Forum für Wissenschaft, Industrie und Wirtschaft

Hauptsponsoren:     3M 
Datenbankrecherche:

 

Empa-Know-how bei erster Phase von "Venture 2008" ausgezeichnet: Geschäftsideen, die einen Preis wert sind

17.01.2008
Am 17. Januar wurden die besten Geschäftsideen des Business-Wettbewerbs "Venture 2008" prämiert. Unter den zehn mit je 2'500 Franken ausgezeichneten Gewinnern befinden sich gleich zwei Projekte, an denen die Empa massgeblich beteiligt ist.

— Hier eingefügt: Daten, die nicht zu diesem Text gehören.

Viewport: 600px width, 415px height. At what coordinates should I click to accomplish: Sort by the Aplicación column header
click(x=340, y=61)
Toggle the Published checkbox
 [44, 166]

Die Start-up-Firma Unico swiss tex GmbH in Alpnachstad produziert aus an der Empa entwickelten Materialien ultraleichte Kühlkleidung für Menschen, die an Multipler Sklerose (MS) leiden. Und die aus der ETH hervorgegangene Spin-off-Firma Optotune, die Anfang Jahr im neuen Business Incubator der Empa in Dübendorf Einzug hielt, entwickelt gemeinsam mit der Empa aktive optische Elemente, die mit Hilfe elektroaktiver Polymere - "künstlicher Muskeln" - ihre Brennweite stufenlos variieren können, ähnlich wie die Linse des menschlichen Auges.

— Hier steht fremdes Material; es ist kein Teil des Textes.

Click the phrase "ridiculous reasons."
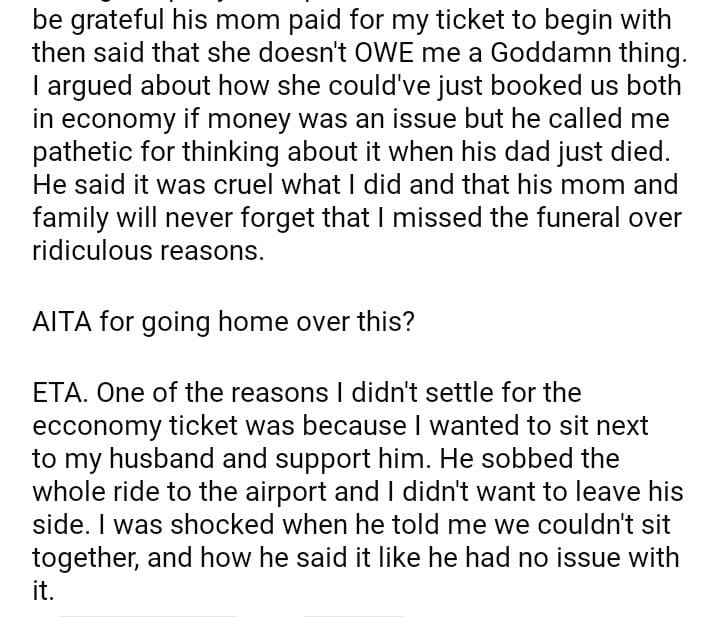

Alle zwei Jahre kürt die 1996 von der ETH Zürich und der Beratungsfirma McKinsey & Company ins Leben gerufene Venture-Initiative viel versprechende Geschäftsideen und Businesspläne. Dadurch sollen Jungunternehmen gefördert und die Innovationskraft der Schweiz gesteigert werden. Ziele also, der sich auch die Empa verschrieben hat. "Daher freut es mich besonders, dass dieses Jahr gleich zwei Projekte mit Empa-Beteiligung ausgezeichnet wurden", sagt Empa-Direktor Louis Schlapbach. Zumal die Konkurrenz mit mehr als 220 eingereichten Businessideen beträchtlich war.

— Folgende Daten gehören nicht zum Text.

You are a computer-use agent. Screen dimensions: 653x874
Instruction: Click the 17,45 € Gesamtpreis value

Empa-Materialien sorgen für sanfte, energiefreie Kühlung bei MS

... mehr zu:
»Businessplan »ETH

Bei Multipler Sklerose (MS), einer entzündlichen Erkrankung des zentralen Nervensystems, zerstören körpereigene Abwehrzellen die "Isolation" der Nervenzellen, die so genannte Myelinschicht. Dadurch vermindert sich die Leitfähigkeit der Nervenbahnen, was zu den für MS typischen Symptomen wie Kribbeln, Spasmen, Lähmungen, schnelle Ermüdungserscheinungen oder Sehstörungen führt. Weltweit sind etwa 2.5 Millionen Menschen von der Autoimmunerkrankung betroffen; bei einem Grossteil der Erkrankten wirkt eine Abkühlung des Körpers symptom- und schmerzlindernd und hält die Betroffenen länger beweglich.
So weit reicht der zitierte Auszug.